Das Kommentieren dieses Artikels wurde deaktiviert.

  • Man kann als Deutscher nur froh sein, dass es die Amerikaner gibt.
    Vor allen Dingen die "guten Ratschläge" sind dankenswert.

  • Das ist schon frech, der Herr sollte sich zuerst einmal die Bilanz seines Landes ansehen. Während Deutschland noch Geld für seine Staatsanleihen bekommt und nach der Krise wahrscheinlich einen Schuldenstand von etwa 75% hat, weitestgehend zu nahezu 0% finanziert. schießen die USA weit über die 100% Marke.
    Nimmt man Italien und Griechenland einmal aus, so steht es in der Euro Zone auch nicht so schlecht wie in den USA aus.
    Die USA müssen ihre Staatsanleihen mit mehr als 2,5% verzinsten, was die USA schon lange nicht mehr aus eigener Kraft können, weshalb sie auf Kapitalimporte von weit über 100 Milliarden Euro jährlich angewiesen sind.
    Können die USA z.B. wegen Corona ihre Schulden nicht mehr bedienen, dann wird es mit der Dominanz des Dollars sehr schnell vorbei sein und damit auch ihre Weltmachtansprüche, ohne dass auch nur ein Böller abgeschossen werden müsste.
    Trump schafft den Niedergang der USA ganz allein, America First.
    Es wäre also besser der Herr würde sich darüber Gedanken machen, anstatt sich über andere das Maul fusselig zu reden.

  • Achso, und:

    Wer im Glashaus sitzt, sollte mit Steinen eher vorsichtig manövrieren. Der Ami-Schwätzer soll sich mit Trump duellieren und ansonsten schweigen.

  • Bevor wieder abgeschaltet wird erst mal folgende Feststellung:

    Allen Unkenrufen zum trotz fahren die Japaner mit ihrer Greisengesellschaft von Grüßaugusten doch eigentlich recht kommod mit ihrer Gesamtsituation.

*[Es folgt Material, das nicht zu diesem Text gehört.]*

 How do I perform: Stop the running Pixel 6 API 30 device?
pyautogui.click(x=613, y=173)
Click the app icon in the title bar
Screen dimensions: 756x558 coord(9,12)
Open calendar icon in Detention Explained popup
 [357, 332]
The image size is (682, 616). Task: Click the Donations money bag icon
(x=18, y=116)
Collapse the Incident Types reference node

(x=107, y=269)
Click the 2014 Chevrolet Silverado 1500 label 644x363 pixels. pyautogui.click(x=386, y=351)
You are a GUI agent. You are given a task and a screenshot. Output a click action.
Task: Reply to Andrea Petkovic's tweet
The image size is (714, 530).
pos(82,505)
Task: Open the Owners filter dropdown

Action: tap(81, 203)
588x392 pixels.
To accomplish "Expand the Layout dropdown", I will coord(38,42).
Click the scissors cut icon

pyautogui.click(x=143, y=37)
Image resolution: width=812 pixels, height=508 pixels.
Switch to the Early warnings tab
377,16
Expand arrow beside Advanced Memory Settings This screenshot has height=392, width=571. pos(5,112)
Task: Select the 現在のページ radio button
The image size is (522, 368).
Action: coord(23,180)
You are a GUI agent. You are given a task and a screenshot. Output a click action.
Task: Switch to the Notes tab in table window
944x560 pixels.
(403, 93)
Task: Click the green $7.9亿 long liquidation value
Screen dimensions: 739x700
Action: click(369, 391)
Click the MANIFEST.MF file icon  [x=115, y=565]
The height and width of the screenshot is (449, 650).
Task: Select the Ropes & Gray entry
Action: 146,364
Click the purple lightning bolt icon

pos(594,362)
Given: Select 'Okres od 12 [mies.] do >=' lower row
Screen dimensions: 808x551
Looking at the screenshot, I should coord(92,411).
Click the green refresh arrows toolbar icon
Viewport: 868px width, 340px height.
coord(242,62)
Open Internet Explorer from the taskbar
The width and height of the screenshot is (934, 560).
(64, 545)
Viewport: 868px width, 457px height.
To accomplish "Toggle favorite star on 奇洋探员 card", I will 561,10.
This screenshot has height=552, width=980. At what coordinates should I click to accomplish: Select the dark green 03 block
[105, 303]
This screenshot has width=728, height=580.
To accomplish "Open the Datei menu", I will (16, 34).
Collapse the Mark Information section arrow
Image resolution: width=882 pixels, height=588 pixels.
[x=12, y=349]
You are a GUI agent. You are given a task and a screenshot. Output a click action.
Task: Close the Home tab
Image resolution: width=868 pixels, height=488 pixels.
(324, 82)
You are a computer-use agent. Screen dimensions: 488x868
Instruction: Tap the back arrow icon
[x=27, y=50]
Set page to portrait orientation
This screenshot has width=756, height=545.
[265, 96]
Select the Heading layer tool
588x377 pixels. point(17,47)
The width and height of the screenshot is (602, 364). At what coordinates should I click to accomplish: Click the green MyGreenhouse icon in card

  • endlich mal wieder ein Artikel mit jemanden mit Verstand und Blick für die Historie. Im Moment wird die wirtschaftliche Zukunft Europas durch eine maßlose Schuldensucht verspielt. Leider ist das den heute an der Macht stehenden egal (Managern auch wenn man sich die steigende Verschuldung ansieht). Nichts aus Griechenland gelernt - wir werden einfach aus den Schulden rauswachsen - sicher wenn wir das Silicon Valley wären und nicht Europa,
    Es mag auch heute keiner über die Konsequenzen nach der Kriese sprechen. Das ist auch besser so - es könnte den Wähler nur beunruhigen.

  • Es braucht ab und zu mal einen Tabu-Bruch. Und der muss in der Krise lauten: Schulden ausbuchen und, wie Wunder, niemand verliert etwas. Wie geht das? Die EZB hat mit Geld aus dem Nichts, genannt Geldschöpfung, von den €-Staaten gehörig Staatsanleihen aufgekauft. Das Geld haben die €-Staaten erhalten, also die Finanz-Minister, und ausgegeben. Bezahlt davon wurden Beamte, Unis, Pensionen, Renten, Brücken etc.. Da das Geld aus dem Nichts geschöpft wurde, kann man die von der EZB gekauften Staatsanleihen ganz einfach ausbuchen. Dazu benötigt man nur eine gesetzliche Ermächtigung, Parlamente müssen nur zustimmen und die würden es mehrheitlich auch gerne tun, denn so werden €-Staaten eine Menge Schulden los. Wer dies in Zweifel zieht, frage mal einen Investment-Banker. Fragen Sie dazu nie ihren Schalterbeamten bei der Bank, denn er ist nur Schalterbeamter mit 14 mal Netto-Gehalt. Die Investmenter verdienen dagegen Millionen, da sie das System der Geldschöpfung kennen und für sich super zu nutzen verstehen. Also auf zum Tabu-Bruch und EZB-gekaufte Staatsanleihen ausbuchen.